Render the lines of the listing below, from the line holding "How do I perform: Click EXPORT" through the line holding "Select the 其它报警" (both included), as a Markdown table with the columns Row and Line. Number each row and leave out blank lines.

=======

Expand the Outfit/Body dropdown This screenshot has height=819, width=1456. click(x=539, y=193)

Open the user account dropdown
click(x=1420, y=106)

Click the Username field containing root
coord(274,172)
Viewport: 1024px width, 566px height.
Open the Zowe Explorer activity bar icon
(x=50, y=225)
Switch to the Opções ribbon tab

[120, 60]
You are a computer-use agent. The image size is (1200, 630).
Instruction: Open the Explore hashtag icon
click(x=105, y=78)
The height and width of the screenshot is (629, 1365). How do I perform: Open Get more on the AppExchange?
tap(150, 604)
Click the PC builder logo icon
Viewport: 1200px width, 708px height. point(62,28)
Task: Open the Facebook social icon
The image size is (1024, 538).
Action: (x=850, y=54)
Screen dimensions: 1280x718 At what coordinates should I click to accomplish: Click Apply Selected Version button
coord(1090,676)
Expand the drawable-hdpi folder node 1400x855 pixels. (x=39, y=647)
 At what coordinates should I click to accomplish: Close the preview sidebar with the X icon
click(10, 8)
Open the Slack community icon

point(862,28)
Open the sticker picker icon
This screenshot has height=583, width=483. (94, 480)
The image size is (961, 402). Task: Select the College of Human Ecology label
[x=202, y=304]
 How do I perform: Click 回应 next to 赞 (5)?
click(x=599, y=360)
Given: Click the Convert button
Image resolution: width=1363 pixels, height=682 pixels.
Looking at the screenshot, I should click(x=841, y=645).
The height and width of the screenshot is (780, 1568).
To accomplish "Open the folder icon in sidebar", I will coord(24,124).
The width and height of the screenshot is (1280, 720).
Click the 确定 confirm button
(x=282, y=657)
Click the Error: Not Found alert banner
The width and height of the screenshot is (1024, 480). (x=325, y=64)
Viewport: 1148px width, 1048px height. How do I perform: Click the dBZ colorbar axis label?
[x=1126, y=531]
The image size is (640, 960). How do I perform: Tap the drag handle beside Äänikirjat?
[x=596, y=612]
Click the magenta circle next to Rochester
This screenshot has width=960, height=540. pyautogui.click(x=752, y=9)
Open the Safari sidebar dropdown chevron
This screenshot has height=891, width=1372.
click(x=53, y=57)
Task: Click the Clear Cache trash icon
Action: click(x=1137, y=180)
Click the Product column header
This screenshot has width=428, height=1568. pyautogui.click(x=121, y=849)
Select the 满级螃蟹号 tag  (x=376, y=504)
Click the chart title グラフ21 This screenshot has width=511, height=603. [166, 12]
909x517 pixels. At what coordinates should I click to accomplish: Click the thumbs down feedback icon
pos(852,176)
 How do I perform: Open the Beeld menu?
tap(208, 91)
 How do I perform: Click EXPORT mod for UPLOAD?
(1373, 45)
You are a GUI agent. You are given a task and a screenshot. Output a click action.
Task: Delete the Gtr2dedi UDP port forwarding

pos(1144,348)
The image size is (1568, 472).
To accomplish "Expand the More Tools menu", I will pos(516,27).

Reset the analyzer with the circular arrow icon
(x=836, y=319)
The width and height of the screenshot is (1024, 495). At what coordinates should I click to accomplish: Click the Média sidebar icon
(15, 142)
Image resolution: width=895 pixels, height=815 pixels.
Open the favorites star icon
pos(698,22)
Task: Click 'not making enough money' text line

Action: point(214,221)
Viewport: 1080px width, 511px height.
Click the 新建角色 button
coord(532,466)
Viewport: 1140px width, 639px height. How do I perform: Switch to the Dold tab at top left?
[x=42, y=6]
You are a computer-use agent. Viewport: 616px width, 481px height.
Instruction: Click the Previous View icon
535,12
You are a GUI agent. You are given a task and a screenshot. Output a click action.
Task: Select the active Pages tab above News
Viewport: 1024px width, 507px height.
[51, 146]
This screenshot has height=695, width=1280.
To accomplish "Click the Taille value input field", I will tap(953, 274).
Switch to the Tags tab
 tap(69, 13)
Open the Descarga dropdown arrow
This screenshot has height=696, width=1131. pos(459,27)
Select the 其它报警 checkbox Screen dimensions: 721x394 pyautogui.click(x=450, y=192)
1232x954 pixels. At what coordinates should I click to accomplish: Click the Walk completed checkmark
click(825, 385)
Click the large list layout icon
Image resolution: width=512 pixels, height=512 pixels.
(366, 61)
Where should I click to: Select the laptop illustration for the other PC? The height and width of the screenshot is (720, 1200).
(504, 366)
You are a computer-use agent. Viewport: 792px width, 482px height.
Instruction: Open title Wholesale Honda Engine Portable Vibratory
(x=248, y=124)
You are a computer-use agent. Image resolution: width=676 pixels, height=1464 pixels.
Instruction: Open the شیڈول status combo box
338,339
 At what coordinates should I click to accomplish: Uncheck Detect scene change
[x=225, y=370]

=======

**Answer for the task:**
| Row | Line |
|---|---|
| 1 |  How do I perform: Click EXPORT mod for UPLOAD? |
| 2 | (1373, 45) |
| 3 | You are a GUI agent. You are given a task and a screenshot. Output a click action. |
| 4 | Task: Delete the Gtr2dedi UDP port forwarding |
| 5 | pos(1144,348) |
| 6 | The image size is (1568, 472). |
| 7 | To accomplish "Expand the More Tools menu", I will pos(516,27). |
| 8 | Reset the analyzer with the circular arrow icon |
| 9 | (x=836, y=319) |
| 10 | The width and height of the screenshot is (1024, 495). At what coordinates should I click to accomplish: Click the Média sidebar icon |
| 11 | (15, 142) |
| 12 | Image resolution: width=895 pixels, height=815 pixels. |
| 13 | Open the favorites star icon |
| 14 | pos(698,22) |
| 15 | Task: Click 'not making enough money' text line |
| 16 | Action: point(214,221) |
| 17 | Viewport: 1080px width, 511px height. |
| 18 | Click the 新建角色 button |
| 19 | coord(532,466) |
| 20 | Viewport: 1140px width, 639px height. How do I perform: Switch to the Dold tab at top left? |
| 21 | [x=42, y=6] |
| 22 | You are a computer-use agent. Viewport: 616px width, 481px height. |
| 23 | Instruction: Click the Previous View icon |
| 24 | 535,12 |
| 25 | You are a GUI agent. You are given a task and a screenshot. Output a click action. |
| 26 | Task: Select the active Pages tab above News |
| 27 | Viewport: 1024px width, 507px height. |
| 28 | [51, 146] |
| 29 | This screenshot has height=695, width=1280. |
| 30 | To accomplish "Click the Taille value input field", I will tap(953, 274). |
| 31 | Switch to the Tags tab |
| 32 |  tap(69, 13) |
| 33 | Open the Descarga dropdown arrow |
| 34 | This screenshot has height=696, width=1131. pos(459,27) |
| 35 | Select the 其它报警 checkbox Screen dimensions: 721x394 pyautogui.click(x=450, y=192) |